*Excerpted passage:*
==*==

What are SP (stack) and LR in ARM?

LR is link register used to hold the return address for a function call.

SP is stack pointer. The stack is generally used to hold "automatic" variables and context/parameters across function calls. Conceptually you can think of the "stack" as a place where you "pile" your data. You keep "stacking" one piece of data over the other and the stack pointer tells you how "high" your "stack" of data is. You can remove data from the "top" of the "stack" and make it shorter.

From the ARM architecture reference:

SP, the Stack Pointer

Register R13 is used as a pointer to the active stack.

In Thumb code, most instructions cannot access SP. The only instructions that can access SP are those designed to use SP as a stack pointer. The use of SP for any purpose other than as a stack pointer is deprecated. Note Using SP for any purpose other than as a stack pointer is likely to break the requirements of operating systems, debuggers, and other software systems, causing them to malfunction.

LR, the Link Register

Register R14 is used to store the return address from a subroutine. At other times, LR can be used for other purposes.

When a BL or BLX instruction performs a subroutine call, LR is set to the subroutine return address. To perform a subroutine return, copy LR back to the program counter. This is typically done in one of two ways, after entering the subroutine with a BL or BLX instruction:

• Return with a BX LR instruction.

• On subroutine entry, store LR to the stack with an instruction of the form: PUSH {,LR} and use a matching instruction to return: POP {,PC} ...

This link gives an example of a trivial subroutine.

Here is an example of how registers are saved on the stack prior to a call and then popped back to restore their content.


SP is the stack register a shortcut for typing r13. LR is the link register a shortcut for r14. And PC is the program counter a shortcut for typing r15.

When you perform a call, called a branch link instruction, bl, the return address is placed in r14, the link register. the program counter pc is changed to the address you are branching to.

There are a few stack pointers in the traditional ARM cores (the cortex-m series being an exception) when you hit an interrupt for example you are using a different stack than when running in the foreground, you dont have to change your code just use sp or r13 as normal the hardware has done the switch for you and uses the correct one when it decodes the instructions.

==*==

*Given data:*
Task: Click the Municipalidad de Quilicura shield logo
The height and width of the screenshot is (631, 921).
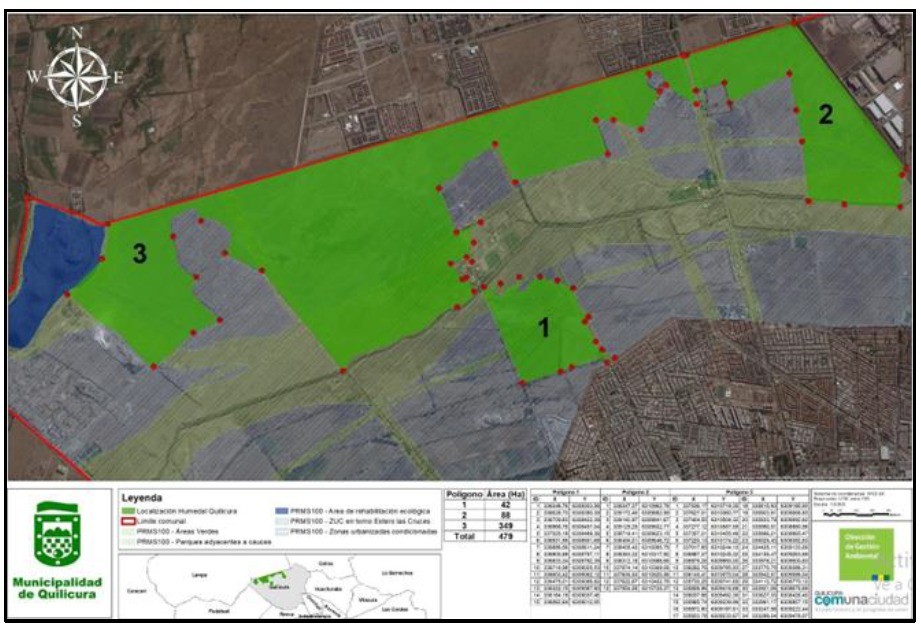Action: (58, 537)
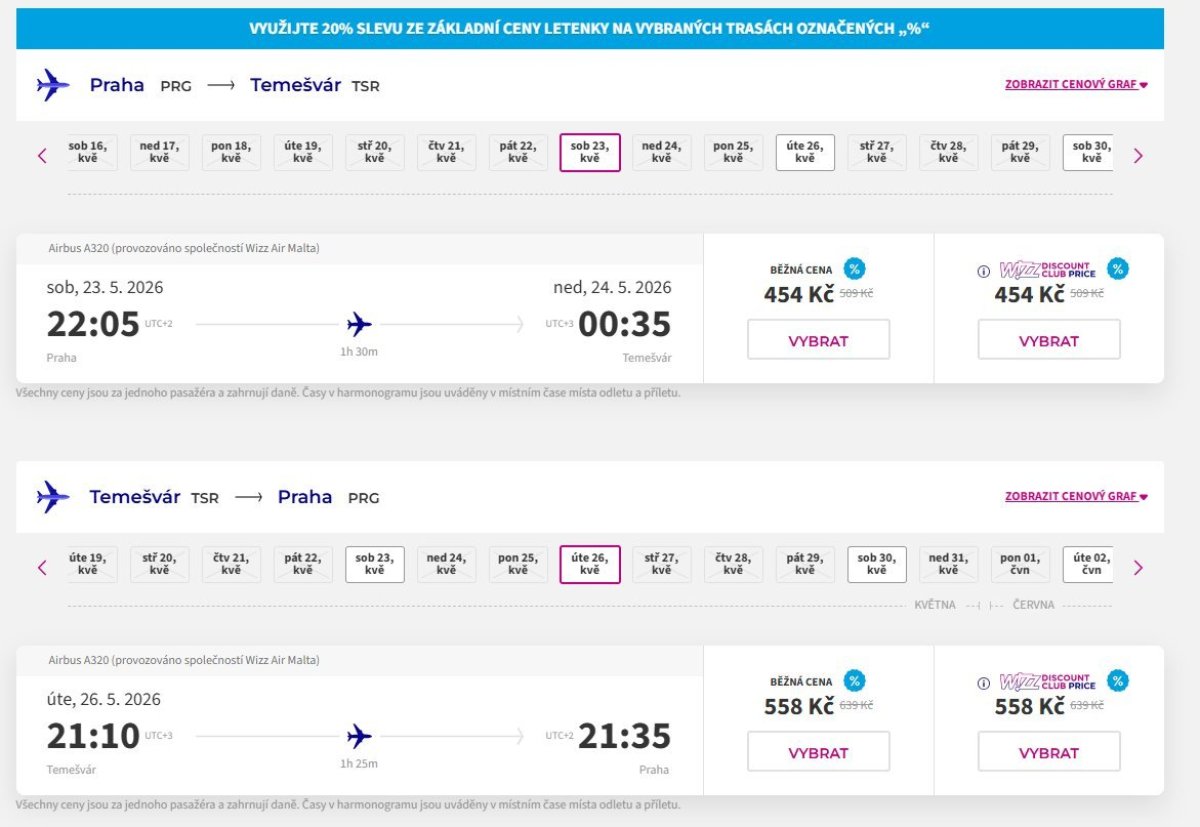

==*==

*Work required:*
In the ARM register thread, what value is LR set to when a BL or BLX instruction performs a subroutine call?

*Solution to this problem:*
The subroutine return address.